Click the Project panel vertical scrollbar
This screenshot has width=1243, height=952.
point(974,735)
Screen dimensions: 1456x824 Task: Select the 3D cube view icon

--

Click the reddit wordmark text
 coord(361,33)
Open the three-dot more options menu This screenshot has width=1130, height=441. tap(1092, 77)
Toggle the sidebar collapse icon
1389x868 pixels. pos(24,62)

• [WORK REQUEST]:
From the data above, output only the lines between the line containing "Click the Project panel vertical scrollbar" and the line containing "Screen dimensions: 1456x824", inclusive, exactly as written.

• [SOLUTION TO THE EXERCISE]:
Click the Project panel vertical scrollbar
This screenshot has width=1243, height=952.
point(974,735)
Screen dimensions: 1456x824 Task: Select the 3D cube view icon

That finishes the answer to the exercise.